The Mithril Isles are a broad chain of temperate islands rising from the Emerald Ocean, defined by rolling green lowlands, ancient forests, fog-heavy moors, and mountains riddled with abandoned stoneworks. They are a land where kingdoms can still be born the old way — through conquest, oath, and endurance rather than decree.
For centuries, the Isles have existed at the edge of greater powers, raided but never conquered, coveted but never fully claimed. Their people endure not because they are protected, but because the land itself resists domination.
This is a place where armies march, banners matter, and history is still malleable.
Vast tracts of fertile plains and gentle hills form the agricultural heart of the Isles. These lands are ideal for settlement, grazing, and massed infantry warfare. Rivers cut slow, deliberate paths toward the sea, creating natural borders and defensive lines. Fog rolls in regularly, dulling sound and sight, favoring ambush and maneuver over brute force.
Ancient forests dominate much of the interior. These woods are thick with layered canopies, moss-covered trunks, and root-choked ground. Visibility is limited, movement is uneven for the untrained, and sound carries unpredictably. Many roads here are older than current settlements and no longer match modern borders.
Highland plateaus and windswept moors stretch between forest and mountain. Thin soil covers stone, making construction difficult but defense natural. Stone circles, standing monoliths, and collapsed watch-forts dot the landscape, remnants of forgotten dominions.
Jagged mountain ranges rise sharply in the northern and central isles. Beneath them lie vast cavern systems and ancient halls, many collapsed or sealed. These mountains hold the world’s last known veins of mithril, embedded deep within bedrock and guarded as much by geological instability as by memory.
Beneath much of the Isles lies a shallow subterranean expanse known as the Deep Root — not a separate world, but a continuation of the surface.
Here:
Tree roots pierce cavern ceilings
Bioluminescent fungi provide dim, steady light
Stone halls and roadways stretch into darkness
The Deep Root once supported entire civilizations. Now it is quiet, half-forgotten, and dangerous only in its emptiness.

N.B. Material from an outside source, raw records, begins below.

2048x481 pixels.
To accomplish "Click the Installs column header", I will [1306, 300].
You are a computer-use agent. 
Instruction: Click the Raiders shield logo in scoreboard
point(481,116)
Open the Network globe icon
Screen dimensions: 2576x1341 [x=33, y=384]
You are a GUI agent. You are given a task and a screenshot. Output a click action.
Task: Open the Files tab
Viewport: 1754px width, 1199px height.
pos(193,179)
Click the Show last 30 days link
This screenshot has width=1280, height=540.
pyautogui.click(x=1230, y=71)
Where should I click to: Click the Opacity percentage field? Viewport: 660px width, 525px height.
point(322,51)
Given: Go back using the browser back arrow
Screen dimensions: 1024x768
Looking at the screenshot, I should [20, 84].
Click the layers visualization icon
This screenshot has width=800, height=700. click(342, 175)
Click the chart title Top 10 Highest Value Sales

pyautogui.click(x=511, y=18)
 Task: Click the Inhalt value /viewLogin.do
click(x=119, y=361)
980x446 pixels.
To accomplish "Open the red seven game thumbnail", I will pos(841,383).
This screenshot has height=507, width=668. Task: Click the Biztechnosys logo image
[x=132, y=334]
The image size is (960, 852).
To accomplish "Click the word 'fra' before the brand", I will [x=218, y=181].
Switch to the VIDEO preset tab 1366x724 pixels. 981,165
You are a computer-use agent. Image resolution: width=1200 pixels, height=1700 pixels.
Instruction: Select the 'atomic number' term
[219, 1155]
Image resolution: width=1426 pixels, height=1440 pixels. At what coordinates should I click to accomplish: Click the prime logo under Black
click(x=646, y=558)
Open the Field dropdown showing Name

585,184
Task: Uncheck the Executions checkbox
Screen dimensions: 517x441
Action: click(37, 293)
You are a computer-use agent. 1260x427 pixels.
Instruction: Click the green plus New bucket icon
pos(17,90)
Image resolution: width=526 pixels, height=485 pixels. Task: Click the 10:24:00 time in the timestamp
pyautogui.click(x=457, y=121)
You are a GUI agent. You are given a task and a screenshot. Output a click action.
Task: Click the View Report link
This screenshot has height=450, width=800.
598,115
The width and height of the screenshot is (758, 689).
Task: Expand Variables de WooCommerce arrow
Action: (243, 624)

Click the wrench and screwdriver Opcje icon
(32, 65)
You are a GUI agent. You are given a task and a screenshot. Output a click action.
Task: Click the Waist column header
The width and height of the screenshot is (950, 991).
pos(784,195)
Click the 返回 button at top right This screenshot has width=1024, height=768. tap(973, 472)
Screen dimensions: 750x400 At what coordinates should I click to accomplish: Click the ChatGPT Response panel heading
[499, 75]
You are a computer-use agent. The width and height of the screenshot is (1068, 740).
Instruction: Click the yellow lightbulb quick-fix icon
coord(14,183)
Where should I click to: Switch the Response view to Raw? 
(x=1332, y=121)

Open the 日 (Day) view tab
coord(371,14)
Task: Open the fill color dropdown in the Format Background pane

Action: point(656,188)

The earliest era of the Isles was defined by monumental construction, subterranean cities, and colossal stoneworks. Vast halls were carved beneath mountains, supported by pillars thick as towers. Roads ran underground as often as above.
This age ended not in collapse, but in attrition — population decline, internal wars, and external predation.
For centuries, the Isles stabilized into scattered settlements, druidic circles, and low-conflict societies. Nature reclaimed ruins. Borders softened. The land healed.
This peace created vulnerability.
A hundred years ago, the Mithril Isles were discovered by seafaring raiders seeking land, labor, and challenge. Coastal settlements burned. Inland communities adapted or fled. The Isles were never conquered outright, but were bled repeatedly.
One raid, led personally by a foreign emperor, nearly eradicated the last stoneborn empire in a single campaign.
The Isles have never been the same.
Only remaining source of mithril
Ideal terrain for medieval-scale warfare
Natural resistance to centralized conquest
Multiple viable settlement zones
Whoever unites the Mithril Isles controls the balance between land-based power and imperial ambition.
The land favors:
Infantry formations
Archer dominance
Defensive fortifications
Terrain-based strategy
Naval power enables raids, not control. True authority must be won on land.
Fortresses built on rivers, forest edges, and mountain passes shape campaigns for generations.
Fertile farmland supports long campaigns
Timber from ancient forests
Stone from moors and mountains
Mithril — rare, difficult to mine, impossible to replace
Trade exists, but self-sufficiency defines survival.
The Mithril Isles are not unified.
They are:
Clan-held valleys
River-kingdoms
Forest enclaves
Mountain redoubts
Loyalty is personal. Oaths matter more than law. Memory carries more weight than coin.
Mithril is not merely metal. It is a legacy burden.
Its presence ensures:
Constant external interest
Internal division
Generational conflict
Those who mine it attract war.
Those who hide it invite conquest.
Those who wield it are never ignored.
Civilization must be defended or it erodes
Nature remembers what empires forget
Strength without restraint destroys futures
The past is not gone — it is buried
The Mithril Isles are designed for:
Founding kingdoms
Long-term wars
Political evolution
Cultural survival
Slow, meaningful change
This is not a land of destiny.
It is a land of choice.
What rises here will endure — or be erased — by will alone.